Understand two thoughts, and fear them. One says, “You are a saint,” the other, “You won’t be saved.” Both of these thoughts are from the enemy, and there is no truth in them. But think this way: I am a great sinner, but the Lord is merciful. He loves people very much, and He will forgive my sins.

– St. Silouan the Athonite

Via the OCA Bulgarian Diocese Facebook Page

Sin and Forgiveness…

When St. Amphilochios was asked how to avoid despair over reoccurring sin, he answered with the following account:

“A certain brother, overcome by the passion of immorality, sinned every day. However, each time, with tears and prayers, he would fall before Christ and receive forgiveness from Him. And as soon as he had repented, the next day, being misled again by shameful habit, he would fall to sin again.

After having sinned, he would go to the Church, prostrate himself before the Icon of our Lord Jesus Christ and tearfully confess: “Lord, have mercy upon me and takeaway from me this fearful temptation, for it troubles me fiercely and wounds me with the bitter taste of pleasure. O my Master, cleanse my person once more, that my heart might be sweetened and thankful. My Lord, on my word, I will no longer commit this sin.”

And though his lips had just whispered these words, no sooner would he leave the Church than he would fall once again to sin. This happened not for one or two or even three years, but for more than ten years.

One day when all that we have described again occurred, the brother, having fallen to sin, rushed to the Church, lamenting, groaning, and crying with anguish, to invoke the mercy of God, that He might have compassion on him and take him from the sin of immorality.

No sooner had he called on God, the lover of man, than the Devil, that destroyer of our souls, seeing that he could gain nothing, since whatever he accomplished by sin, the brother undid by his repentance, became infuriated and appeared visibly before the brother. Facing the Icon of Christ, the Devil said to our compassionate Savior: “What will become of the two of us, Jesus Christ? Your sympathy for this sinner defeats me and takes the ground I have gained, since you keep accepting this dissolute man and prodigal who daily mocks you and scorns your authority. Indeed, why is it that you do not burn him up, but, rather, tolerate and put up with him? To this fellow here, even though an immoral man and a prodigal, you calmly show your sympathy, just because he throws himself down in front of your Icon. In what way can you be called a just Judge, then? The Devil said all of this, poisoned with great bitterness, while there poured forth from his nostrils a black flame.
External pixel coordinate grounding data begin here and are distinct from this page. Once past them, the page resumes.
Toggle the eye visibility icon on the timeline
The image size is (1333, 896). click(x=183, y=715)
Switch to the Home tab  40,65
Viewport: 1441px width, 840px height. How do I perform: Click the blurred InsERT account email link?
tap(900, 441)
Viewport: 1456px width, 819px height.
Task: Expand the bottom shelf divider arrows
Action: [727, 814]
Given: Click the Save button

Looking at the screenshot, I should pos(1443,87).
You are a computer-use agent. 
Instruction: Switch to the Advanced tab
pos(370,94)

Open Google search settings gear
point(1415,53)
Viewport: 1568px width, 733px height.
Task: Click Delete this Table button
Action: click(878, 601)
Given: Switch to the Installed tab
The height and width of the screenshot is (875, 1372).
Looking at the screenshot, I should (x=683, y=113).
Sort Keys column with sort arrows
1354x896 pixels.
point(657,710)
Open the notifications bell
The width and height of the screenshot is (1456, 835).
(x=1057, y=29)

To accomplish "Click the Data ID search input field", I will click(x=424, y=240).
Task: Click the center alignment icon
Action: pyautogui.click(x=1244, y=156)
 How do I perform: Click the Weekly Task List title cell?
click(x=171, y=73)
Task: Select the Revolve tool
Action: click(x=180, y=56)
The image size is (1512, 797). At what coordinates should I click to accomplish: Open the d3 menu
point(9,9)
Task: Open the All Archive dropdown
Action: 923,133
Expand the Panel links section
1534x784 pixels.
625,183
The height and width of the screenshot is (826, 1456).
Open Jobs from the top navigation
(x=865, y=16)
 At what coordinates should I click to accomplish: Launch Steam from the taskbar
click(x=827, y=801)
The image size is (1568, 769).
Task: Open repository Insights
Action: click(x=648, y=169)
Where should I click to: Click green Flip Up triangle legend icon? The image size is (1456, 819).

Having said these things, he fell silent and a voice from the sanctuary answered him, “O, all-cunning and ruinous Dragon, are you yet not satisfied with   and destructive desire to gobble up the world? Now you have even the nerve to try to do away with this man here, who has come with contrition to entreat the mercy of my compassion to devour him, too? Can you offer up enough sins that, by them, you can tilt the balance of justice against the precious blood which I shed on the Cross for this man? Behold my murder and death, which I endured for the forgiveness of his sins.

“You, when he turns again to sin, do not turn him away, but receive him with joy, neither chastising him nor preventing him from committing sin, out of the hope that you might win him over; but should I, who [taught my disciples] to forgive sins seven times seventy (Matthew 18:22), not show him mercy and compassion? Indeed, simply because he flees to me, I will not turn him away until I have won him over. I neither turn away nor reject anyone, even if he should fall many times a day and many times return to me; such a person will not leave my Temple saddened, for I came not to call the righteous, but to call sinners to repent. Look at this man who a few moments ago repented, having returned from sin and having fallen at my feet with a sincere resolution to abandon sin, has thereby conquered you.”

While [all of] this was being said, the repentant brother had thrown himself before the Icon of the Savior. With his face to the ground and lamenting, he surrendered his spirit to the Lord. From this incident, my brothers, let us learn of the limitless compassion of God and of His love of man, that we might never again be disheartened by our sins, but rather look after our salvation with zeal.”